Collection entries:

(begin)

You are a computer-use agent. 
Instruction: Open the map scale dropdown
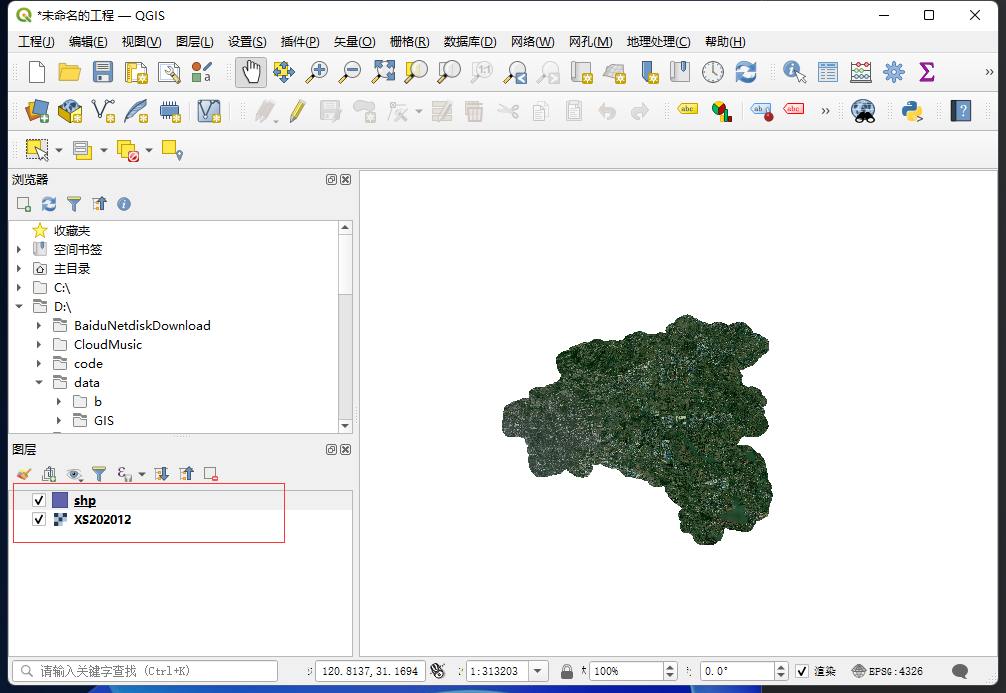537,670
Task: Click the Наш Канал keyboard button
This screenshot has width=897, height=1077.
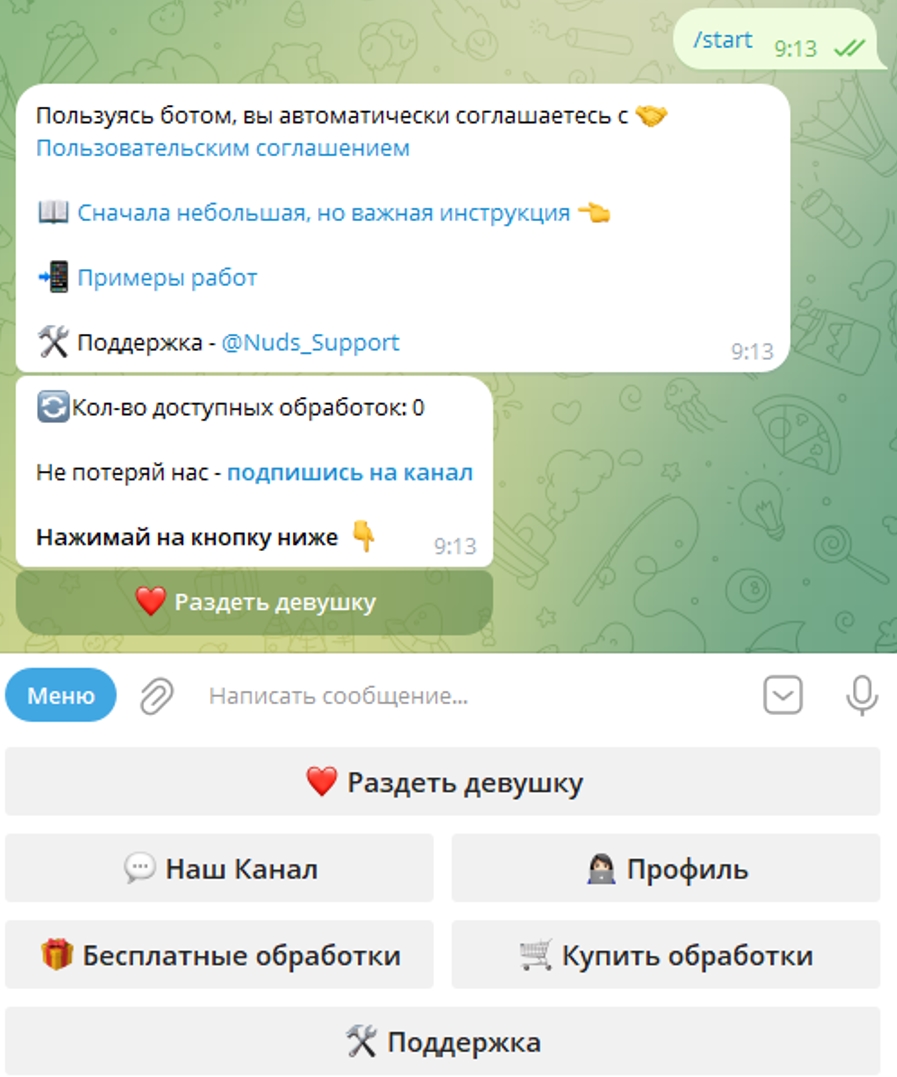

(end)

**Stated exercise:**
Report every line in the items above that contains the string "This", treating uppercase and lowercase letters as different.

**The result:**
This screenshot has width=897, height=1077.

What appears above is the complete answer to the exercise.